Il convient pour cela d’interroger l’association trop souvent immédiate entre religion et identité qui fait du lien confessionnel le ferment du lien social. Ainsi, les identités religieuses sont souvent analysées comme l’expression de liens primordiaux, constitutifs des collectifs parce que profondément ancrés dans la culture, les mentalités et les croyances. Elles auraient été particulièrement prégnantes dans les sociétés traditionnelles et dans les sociétés anciennes marquées par le localisme, la ruralité et les structures patriarcales. Les sociétés occidentales et modernes, en revanche, se seraient caractérisées par la compétition entre les États royaux et le pouvoir pontifical sur le contrôle et l’encadrement de la pratique religieuse. En distinguant le spirituel du temporel, en forgeant l’unité politique par l’uniformisation religieuse, les pouvoirs monarchiques auraient jeté les bases d’un long processus de sécularisation qui aurait permis à l’Europe de « sortir » du religieux alors que d’autres régions du monde y seraient restées enfermées.
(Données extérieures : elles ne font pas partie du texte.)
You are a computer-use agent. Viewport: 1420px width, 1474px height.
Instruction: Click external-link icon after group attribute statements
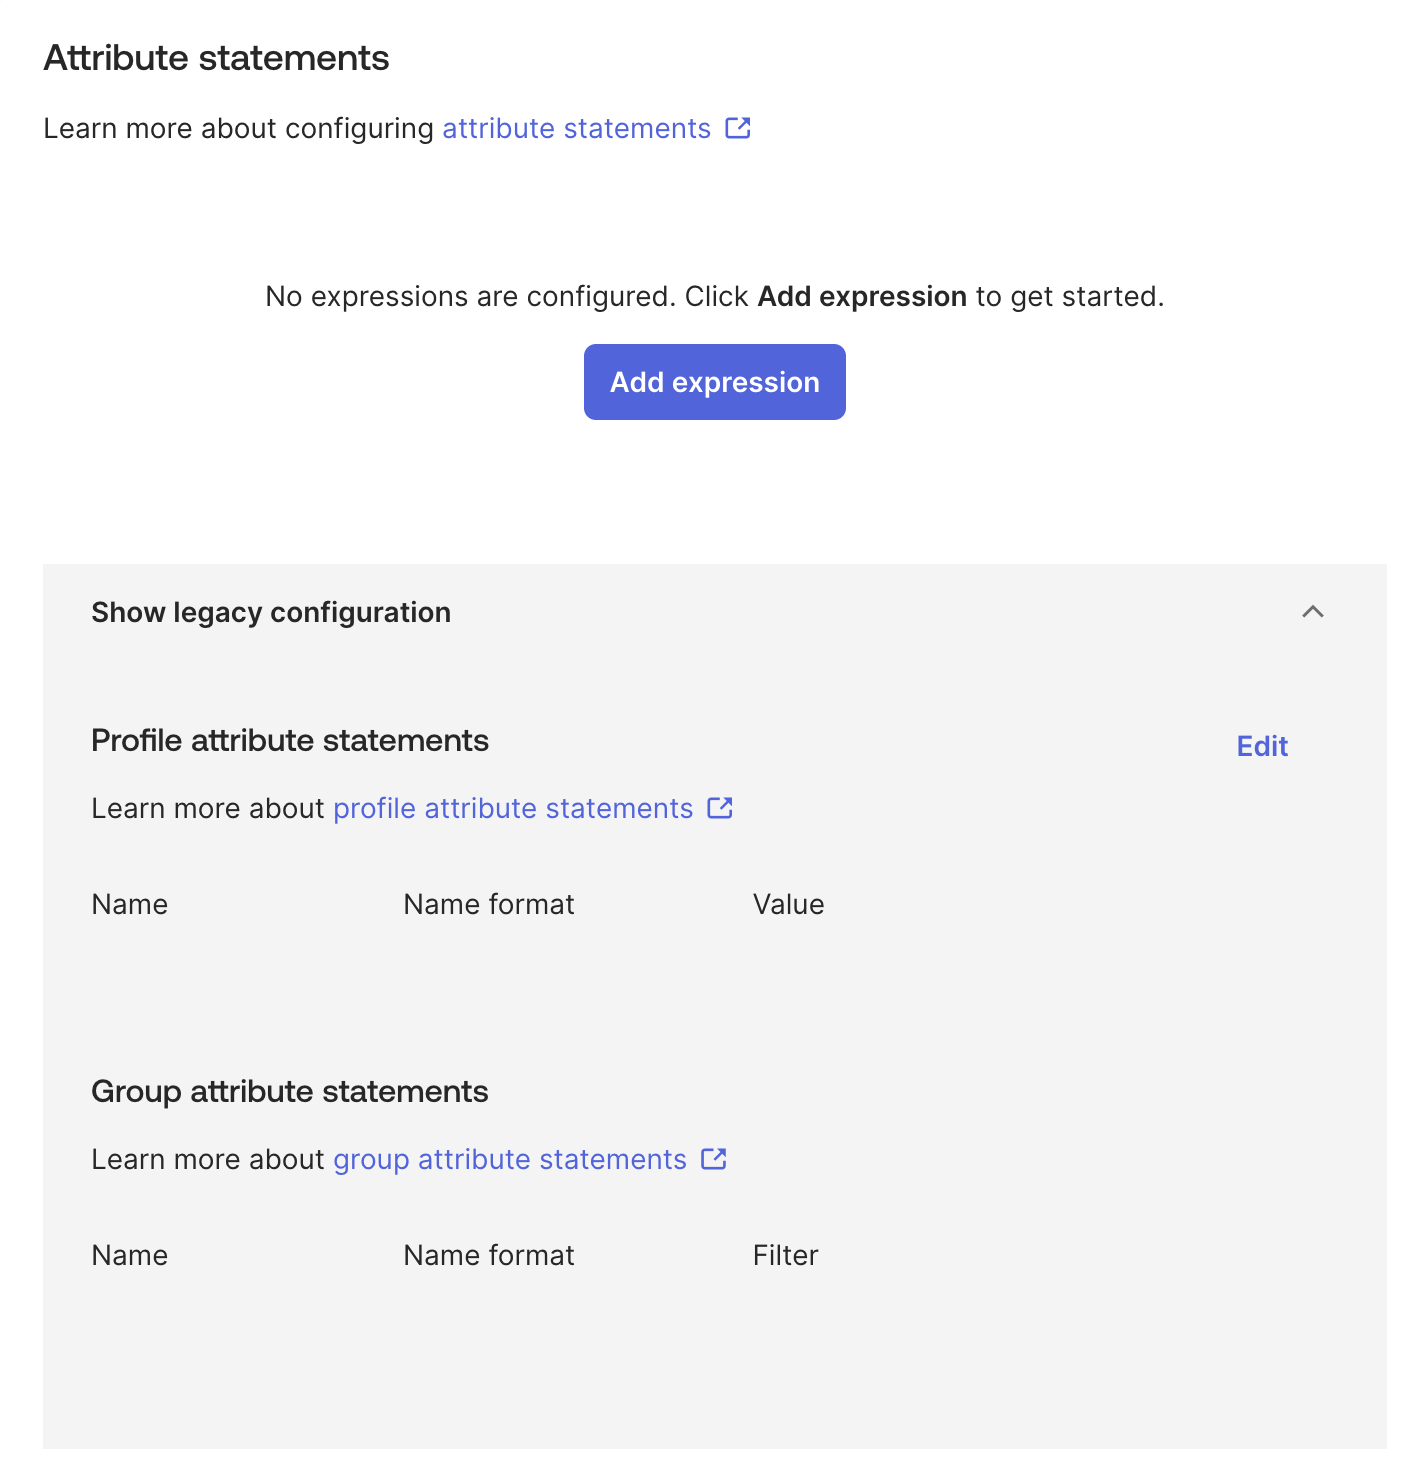tap(714, 1159)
Cette École thématique entend interroger ce récit de la modernité occidentale qui a participé de la réification du fait religieux comme une dimension spécifique du monde social. En privilégiant des approches localisées et des contextualisations denses, il s’agit au contraire de réinscrire les activités religieuses au sein des configurations sociales et économiques dans lesquels elles trouvent leur origine. Ainsi il convient d’interroger des notions aussi centrales que le rituel ou le sacré dans le rapport aux collectifs, non pas comme des moyens de perpétuation d’une identité immuable, mais comme des manières d’actualiser constamment les frontières fragiles des groupes sociaux. Cela invite dès lors à revisiter les situations de contacts ou de circulations interreligieux, non pas comme des moments exceptionnels de passage, d’affrontement ou de médiation entre des entités culturelles monolithiques, mais comme des modalités ordinaires de cohabitation ou bien de réaffiliation des acteurs sociaux dans des configurations sociales localisées.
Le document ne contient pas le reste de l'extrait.